# What the task asks:
Repeat word for word the records from the line containing "What do you" through the line containing "center [870, 503].", including both of those lines. Leave out any pictures.

begin Dataset records

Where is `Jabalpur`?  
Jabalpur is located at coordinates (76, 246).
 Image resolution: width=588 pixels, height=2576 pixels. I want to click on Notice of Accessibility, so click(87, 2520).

end Dataset records
begin Dataset records

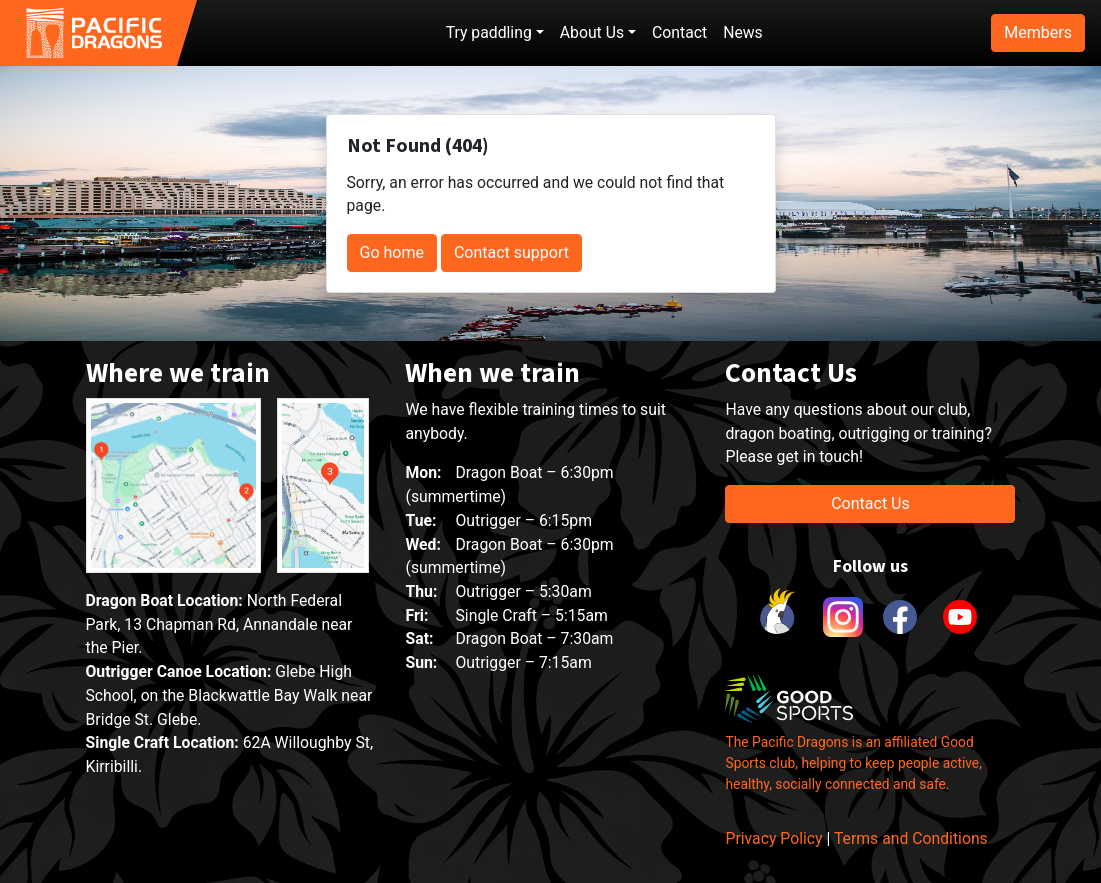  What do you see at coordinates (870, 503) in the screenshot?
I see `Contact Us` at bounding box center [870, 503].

end Dataset records

# The completed task:
  What do you see at coordinates (870, 503) in the screenshot?
I see `Contact Us` at bounding box center [870, 503].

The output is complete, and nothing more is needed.